Before start our lesson please download the datasets.
Objective: Using the predictor variables in the HAR-dataset to predict the activity of the person.
About the Experiment: An experiments have been carried out with a group of 30 volunteers within an age bracket of 19-48 years. Each person performed six activities (WALKING, WALKING_UPSTAIRS, WALKING_DOWNSTAIRS, SITTING, STANDING, LAYING) wearing a smartphone (Samsung Galaxy S II) on the waist. Using its embedded accelerometer and gyroscope, we captured 3-axial linear acceleration and 3-axial angular velocity at a constant rate of 50Hz. The experiments have been video-recorded to label the data manually. The obtained dataset has been randomly partitioned into two sets, where 70% of the volunteers was selected for generating the training data and 30% the test data.
About the data set: For each record in the raw dataset it is provided:
- Triaxial acceleration from the accelerometer (total acceleration) and the estimated body acceleration.
- Triaxial Angular velocity from the gyroscope.
- A 561-feature vector with time and frequency domain variables.
- Its activity label.
- An identifier of the subject who carried out the experiment.

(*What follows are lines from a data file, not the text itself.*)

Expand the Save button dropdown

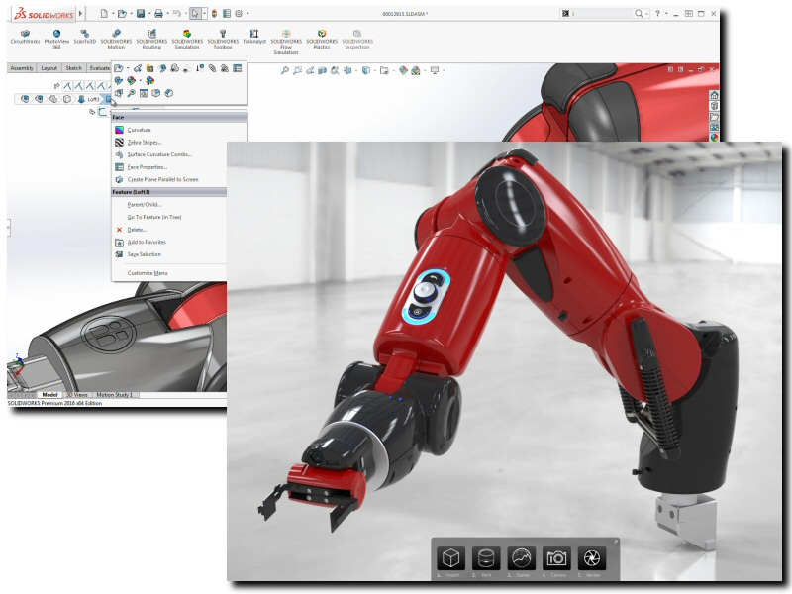coord(149,14)
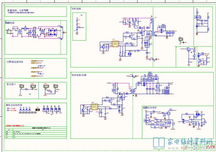
Task: Click the red CVTE logo
Action: coord(211,147)
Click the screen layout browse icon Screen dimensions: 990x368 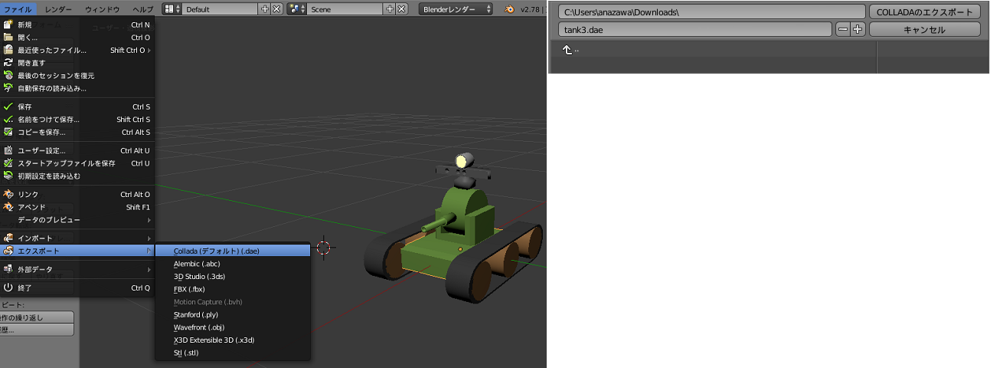point(172,9)
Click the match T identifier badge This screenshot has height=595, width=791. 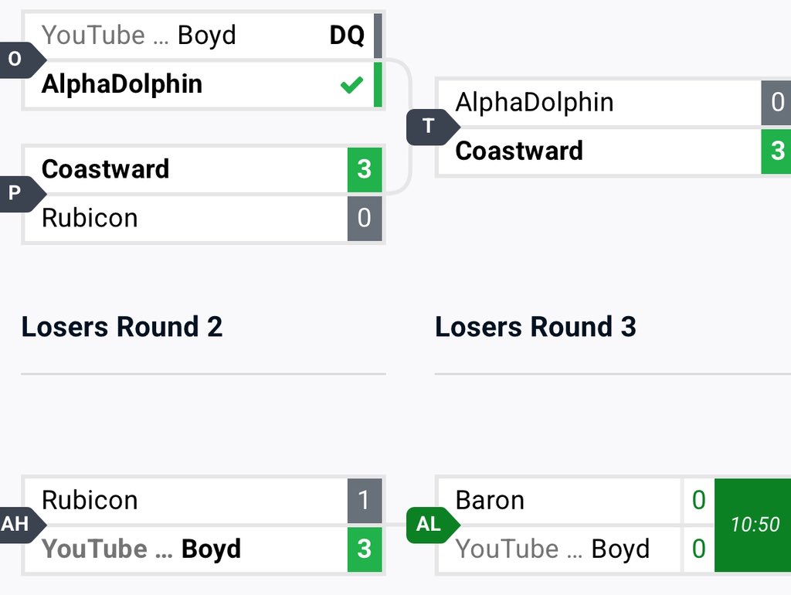433,126
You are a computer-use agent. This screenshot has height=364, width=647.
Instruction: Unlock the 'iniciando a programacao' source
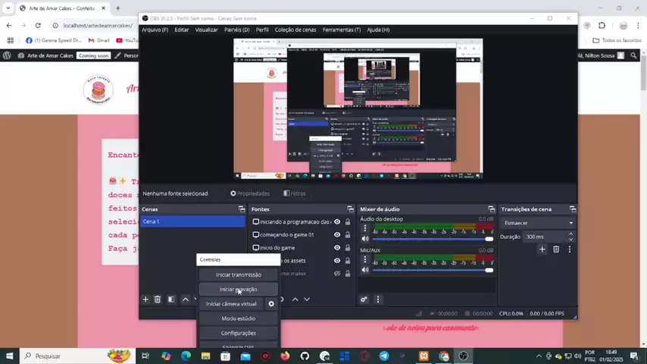[348, 222]
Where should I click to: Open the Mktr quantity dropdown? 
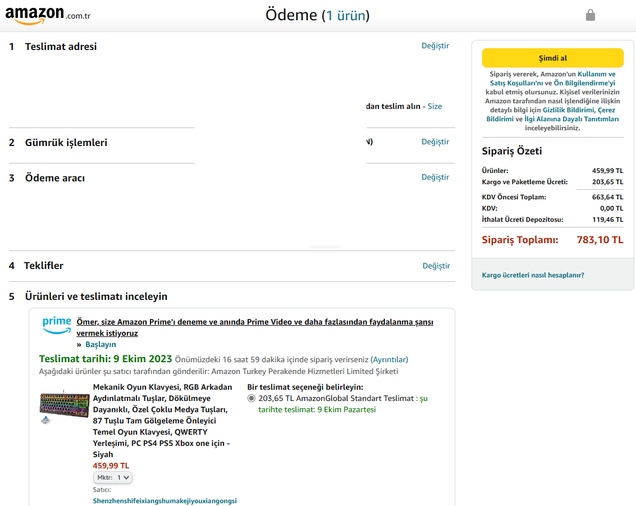pos(113,477)
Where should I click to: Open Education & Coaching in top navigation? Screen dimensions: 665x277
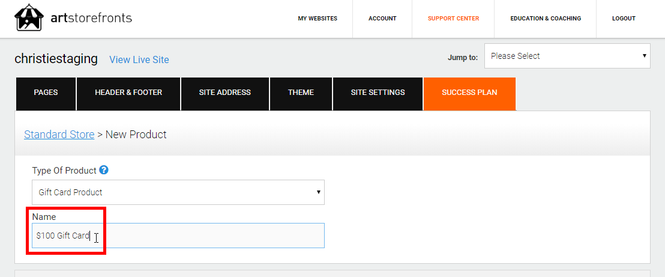(546, 19)
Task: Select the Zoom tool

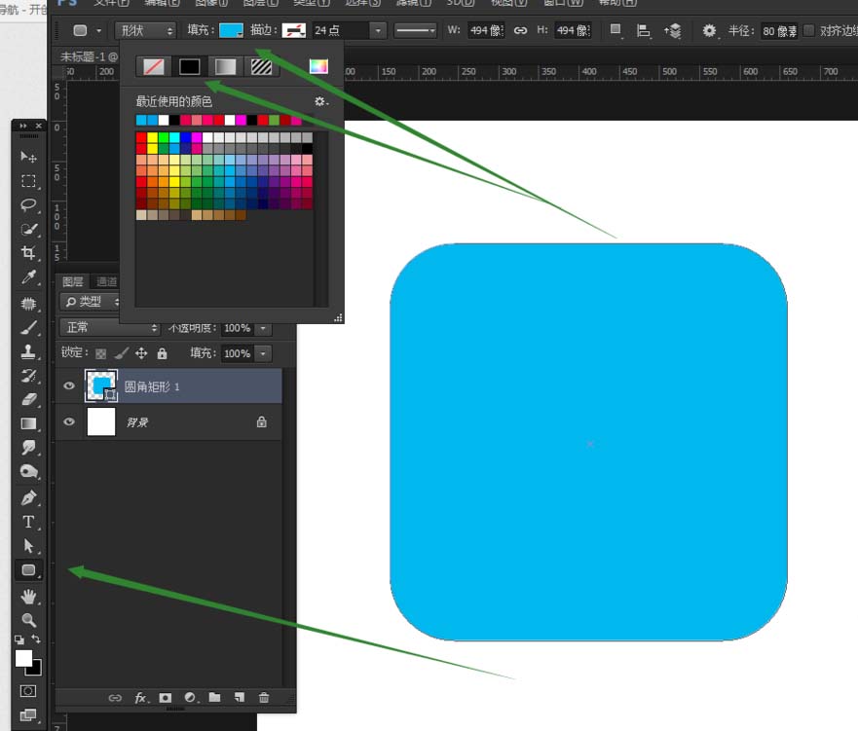Action: pos(28,620)
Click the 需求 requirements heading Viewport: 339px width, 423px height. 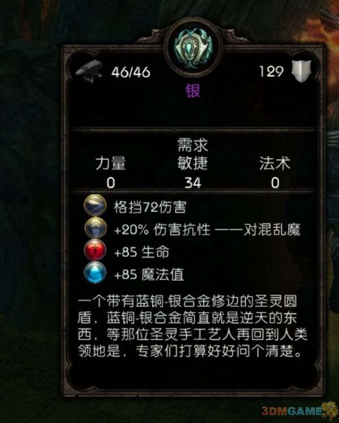click(x=193, y=146)
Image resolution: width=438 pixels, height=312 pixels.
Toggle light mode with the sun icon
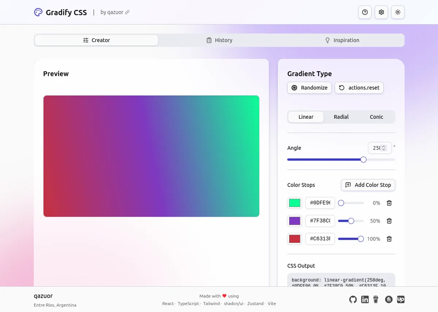coord(397,12)
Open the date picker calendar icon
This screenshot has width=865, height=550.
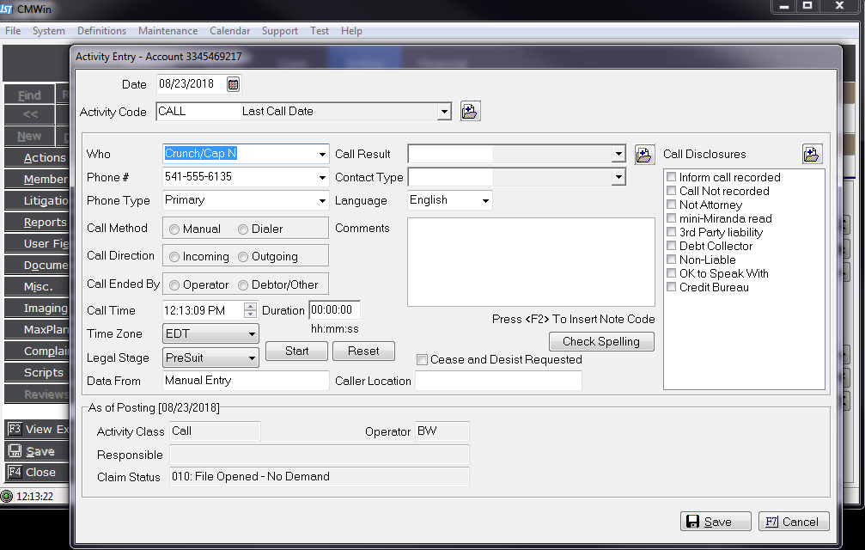pos(233,84)
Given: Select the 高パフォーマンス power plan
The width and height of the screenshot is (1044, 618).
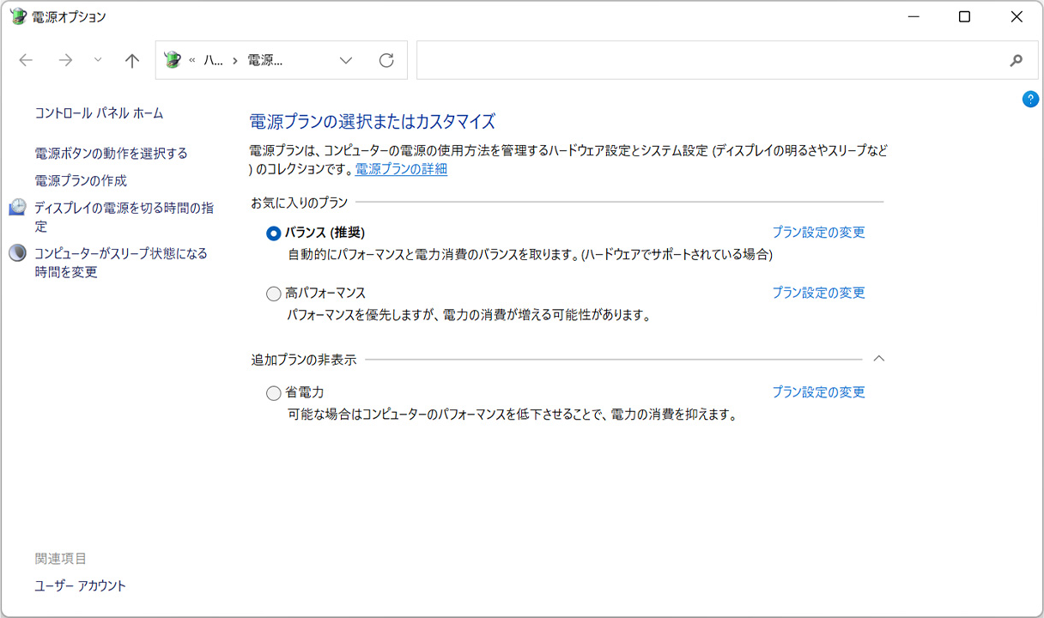Looking at the screenshot, I should (x=274, y=294).
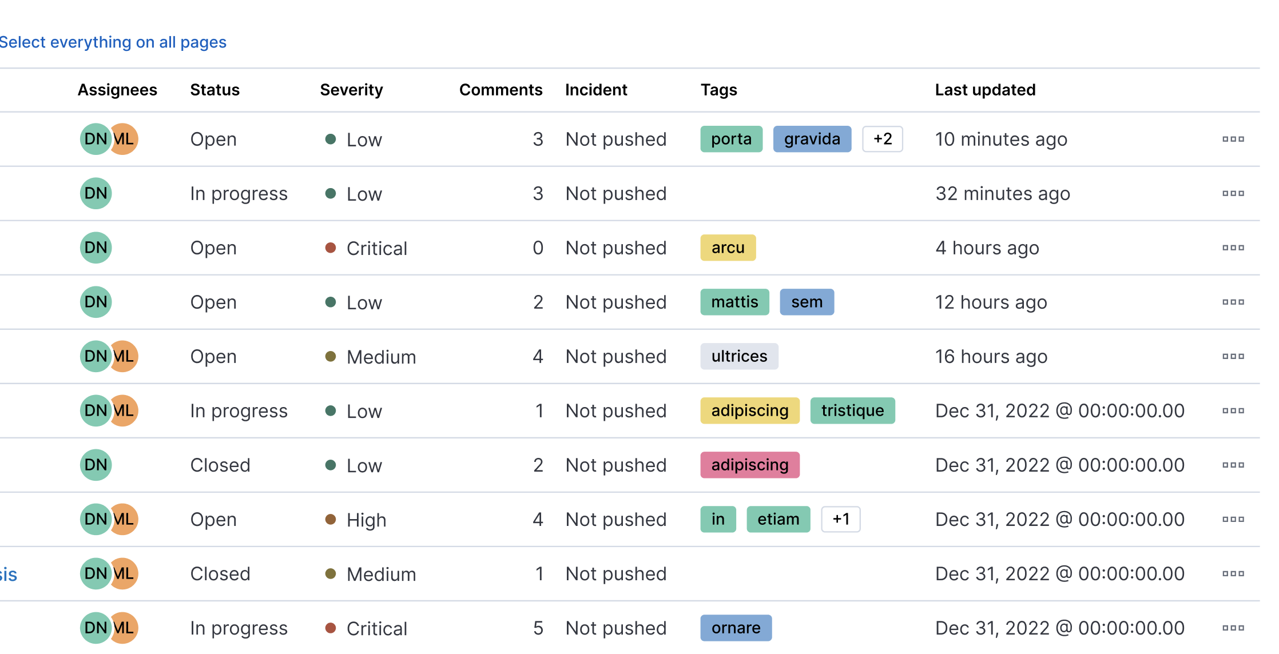
Task: Expand the +2 hidden tags in the first row
Action: [x=883, y=139]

Let us try to read the data from the files and create pandas dataframes.
Importing the features into an independent dataframe for further use.
import pandas as pd
features = pd.read_table('\\UCI HAR Dataset\\features.txt',
sep = ' ',
header=None,
names=('ID', 'Sensor'))
features.head()
Reading X_train and y_train
X_train = pd.read_table('\\UCI HAR Dataset\\train\\X_train.txt',
sep='s+', header=None,
names = features['Sensor'])
y_train = pd.read_table('\\UCI HAR Dataset\\train\\y_train.txt',
sep=' ', header=None,
names=['ActivityID'])
X_train.shape, y_train.shape
Let’s read all files in the test folder
X_test = pd.read_table('\\UCI HAR Dataset\\test\\X_test.txt',
sep='s+', header=None,
names = features['Sensor'])#takes the sensor names form Features dataframe and put it as column names
# The file X_test requires to use as a separator a regular expression: 's+',
# because sometimes more than one blanks are used (data mangling!)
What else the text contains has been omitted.